The curves above also give clues to the major weaknesses (and complaints) about the various factory systems. Look at the differences in the two red curves (the door woofers).

2008 R56 Headunit Frequency Response

In the earlier HiFi systems, MINI tried to compensate for the poor low frequency response of the factory door speaker by artificially boosting the low frequencies coming out of the amp. This helps at low or very moderate volume, but the speaker can’t keep up at anything beyond moderate volume and begins to distort heavily, resulting in the muddy bass that so many HiFi owners are all too familiar with.

In the Harmon/Kardon system, the door woofer gets a very large boost, centered around 75Hz. The signal falls off rapidly below 75Hz. The result is the exaggerated “boomy” bass that the Harmon/Kardon system is known for. The rapid drop off below 70Hz avoids the distortion of the HiFi system, but at the expense of having no true low frequencies reproduced.

What about vehicles with the base 6-speaker systems? In these systems, the speakers are driven directly from the head unit. As you
can see below, the head unit out-puts a relatively flat signal. There is a roll-off at the high frequencies that can only be accounted for with a custom-designed system, but overall the signal is relatively usable.

The problem is a lack of power. The head unit—made for BMW/MINI by Alpine—only puts out a little over 5 volts cleanly. This translates to only about 7 watts for most aftermarket speakers. The passive crossovers in aftermarket speaker sets add impedance and increase losses even further.

While 7 watts is more than you might think, it isn’t enough to drive an aftermarket set of speakers well enough to compete with the high-noise floor of a moving vehicle.

Well-researched readers may note that there are “high-efficiency” aftermarket speaker sets available that claim to be designed specifically to work with low- power factory head units. That is true—sort of.

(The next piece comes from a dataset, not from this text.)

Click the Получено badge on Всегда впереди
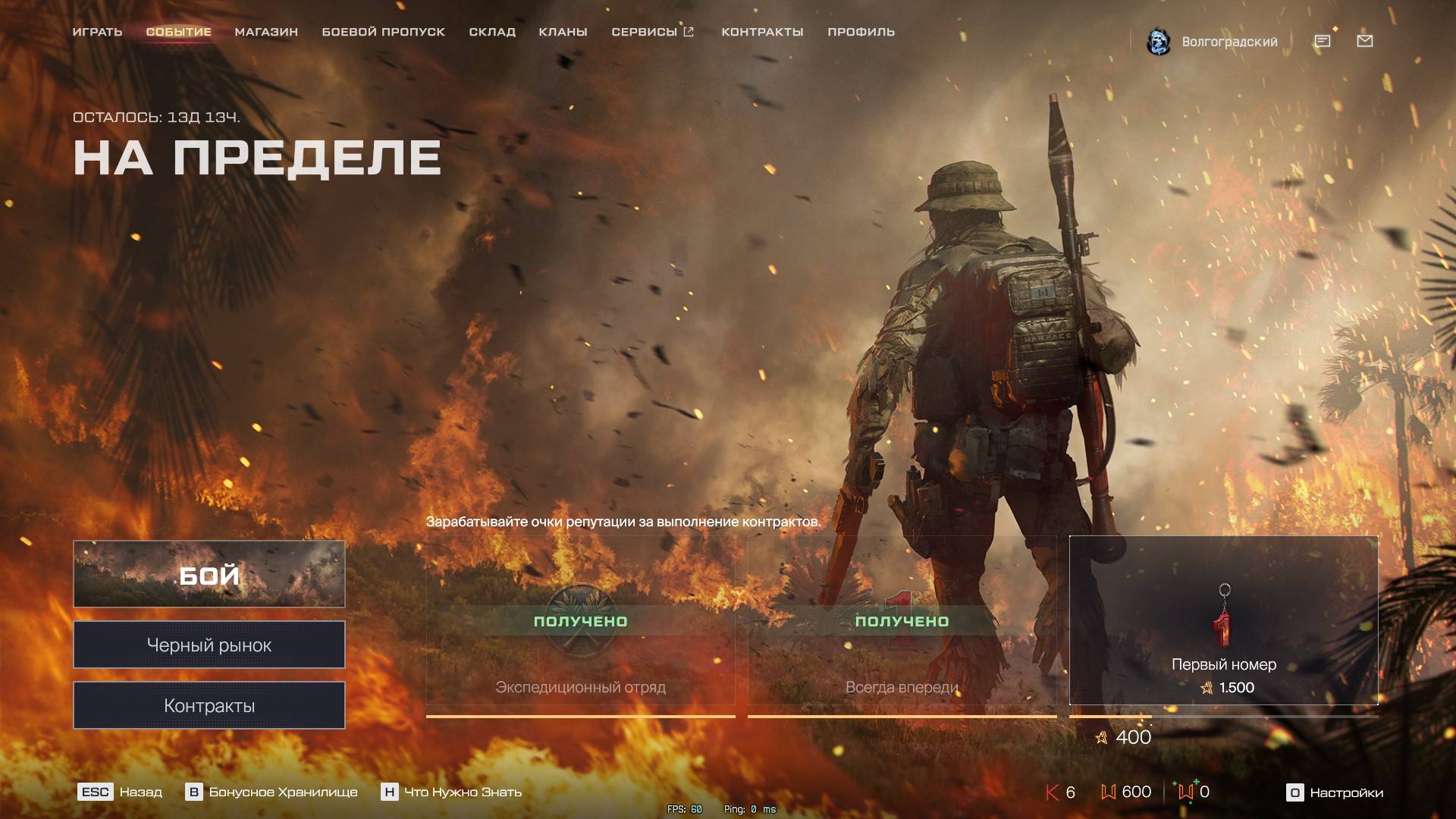This screenshot has height=819, width=1456. tap(902, 620)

The missing piece is that there is a trade-off between efficiency and frequency response. Within a given set of constraints you can design a speaker that plays loudly, or that has good low frequency response, but not both.

So what does all of this mean? The bottom line is that if you want to upgrade the sound system in any MINI, you’ll need to plan on replacing (or adding) an amplifier as well as replacing the speakers. The factory head unit can remain. [There is one notable exception to this: the head unit in the R56 JCW GP2 does not output a flat signal and must be replaced or equalized when upgrading].

Use the head unit’s output signal to drive the new amplifier, and the amplifier to drive your new speakers. It’ll be more expensive and time-consuming than replacing just the speakers, but it’s the only way to get results that are better than what you started with.